Can you transcribe every record below exactly as it appears?

*** TASK MATERIAL ***

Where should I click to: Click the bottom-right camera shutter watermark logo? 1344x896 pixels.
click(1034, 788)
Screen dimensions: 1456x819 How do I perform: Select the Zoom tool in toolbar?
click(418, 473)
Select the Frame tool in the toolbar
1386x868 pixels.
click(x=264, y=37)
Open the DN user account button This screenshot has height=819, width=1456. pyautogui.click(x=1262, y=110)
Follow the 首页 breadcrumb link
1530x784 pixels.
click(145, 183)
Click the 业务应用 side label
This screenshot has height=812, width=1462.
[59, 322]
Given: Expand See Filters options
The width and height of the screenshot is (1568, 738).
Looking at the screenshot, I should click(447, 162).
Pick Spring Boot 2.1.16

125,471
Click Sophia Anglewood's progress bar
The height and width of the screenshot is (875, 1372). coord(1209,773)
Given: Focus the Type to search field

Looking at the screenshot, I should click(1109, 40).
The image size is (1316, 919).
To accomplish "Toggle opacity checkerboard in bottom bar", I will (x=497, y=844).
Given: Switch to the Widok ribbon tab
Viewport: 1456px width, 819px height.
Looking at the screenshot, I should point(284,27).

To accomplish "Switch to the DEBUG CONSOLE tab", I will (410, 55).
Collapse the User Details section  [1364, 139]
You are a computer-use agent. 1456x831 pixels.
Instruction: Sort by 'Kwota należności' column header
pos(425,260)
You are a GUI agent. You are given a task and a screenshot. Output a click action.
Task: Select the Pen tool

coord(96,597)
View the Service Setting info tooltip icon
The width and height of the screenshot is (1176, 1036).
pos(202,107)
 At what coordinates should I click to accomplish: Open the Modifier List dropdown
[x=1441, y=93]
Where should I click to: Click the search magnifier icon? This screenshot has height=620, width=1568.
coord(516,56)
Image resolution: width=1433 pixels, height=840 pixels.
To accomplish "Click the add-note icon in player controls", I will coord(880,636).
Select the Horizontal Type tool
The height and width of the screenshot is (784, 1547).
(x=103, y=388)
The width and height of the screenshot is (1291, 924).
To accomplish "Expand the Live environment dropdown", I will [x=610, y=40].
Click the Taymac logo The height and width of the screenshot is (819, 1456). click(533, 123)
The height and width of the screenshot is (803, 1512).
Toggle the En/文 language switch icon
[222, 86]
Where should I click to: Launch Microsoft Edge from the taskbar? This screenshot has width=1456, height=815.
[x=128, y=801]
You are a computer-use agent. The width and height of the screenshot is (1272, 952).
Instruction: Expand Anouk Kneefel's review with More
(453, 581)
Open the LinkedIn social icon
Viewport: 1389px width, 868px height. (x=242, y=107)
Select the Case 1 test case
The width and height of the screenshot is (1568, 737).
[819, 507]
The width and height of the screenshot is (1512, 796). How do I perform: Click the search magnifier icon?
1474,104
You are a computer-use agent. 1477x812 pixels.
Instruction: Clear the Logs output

***

RESPONSE BOX
Where should I click to: Click the bottom-right camera shutter watermark logo? 1344x896 pixels.
click(1034, 788)
Screen dimensions: 1456x819 How do I perform: Select the Zoom tool in toolbar?
click(418, 473)
Select the Frame tool in the toolbar
1386x868 pixels.
click(x=264, y=37)
Open the DN user account button This screenshot has height=819, width=1456. pyautogui.click(x=1262, y=110)
Follow the 首页 breadcrumb link
1530x784 pixels.
click(145, 183)
Click the 业务应用 side label
This screenshot has height=812, width=1462.
[59, 322]
Given: Expand See Filters options
The width and height of the screenshot is (1568, 738).
Looking at the screenshot, I should click(447, 162).
Pick Spring Boot 2.1.16

125,471
Click Sophia Anglewood's progress bar
The height and width of the screenshot is (875, 1372). coord(1209,773)
Given: Focus the Type to search field

Looking at the screenshot, I should click(1109, 40).
The image size is (1316, 919).
To accomplish "Toggle opacity checkerboard in bottom bar", I will (x=497, y=844).
Given: Switch to the Widok ribbon tab
Viewport: 1456px width, 819px height.
Looking at the screenshot, I should point(284,27).

To accomplish "Switch to the DEBUG CONSOLE tab", I will (410, 55).
Collapse the User Details section  [1364, 139]
You are a computer-use agent. 1456x831 pixels.
Instruction: Sort by 'Kwota należności' column header
pos(425,260)
You are a GUI agent. You are given a task and a screenshot. Output a click action.
Task: Select the Pen tool

coord(96,597)
View the Service Setting info tooltip icon
The width and height of the screenshot is (1176, 1036).
pos(202,107)
 At what coordinates should I click to accomplish: Open the Modifier List dropdown
[x=1441, y=93]
Where should I click to: Click the search magnifier icon? This screenshot has height=620, width=1568.
coord(516,56)
Image resolution: width=1433 pixels, height=840 pixels.
To accomplish "Click the add-note icon in player controls", I will coord(880,636).
Select the Horizontal Type tool
The height and width of the screenshot is (784, 1547).
(x=103, y=388)
The width and height of the screenshot is (1291, 924).
To accomplish "Expand the Live environment dropdown", I will [x=610, y=40].
Click the Taymac logo The height and width of the screenshot is (819, 1456). click(533, 123)
The height and width of the screenshot is (803, 1512).
Toggle the En/文 language switch icon
[222, 86]
Where should I click to: Launch Microsoft Edge from the taskbar? This screenshot has width=1456, height=815.
[x=128, y=801]
You are a computer-use agent. The width and height of the screenshot is (1272, 952).
Instruction: Expand Anouk Kneefel's review with More
(453, 581)
Open the LinkedIn social icon
Viewport: 1389px width, 868px height. (x=242, y=107)
Select the Case 1 test case
The width and height of the screenshot is (1568, 737).
[819, 507]
The width and height of the screenshot is (1512, 796). How do I perform: Click the search magnifier icon?
1474,104
You are a computer-use agent. 1477x812 pixels.
Instruction: Clear the Logs output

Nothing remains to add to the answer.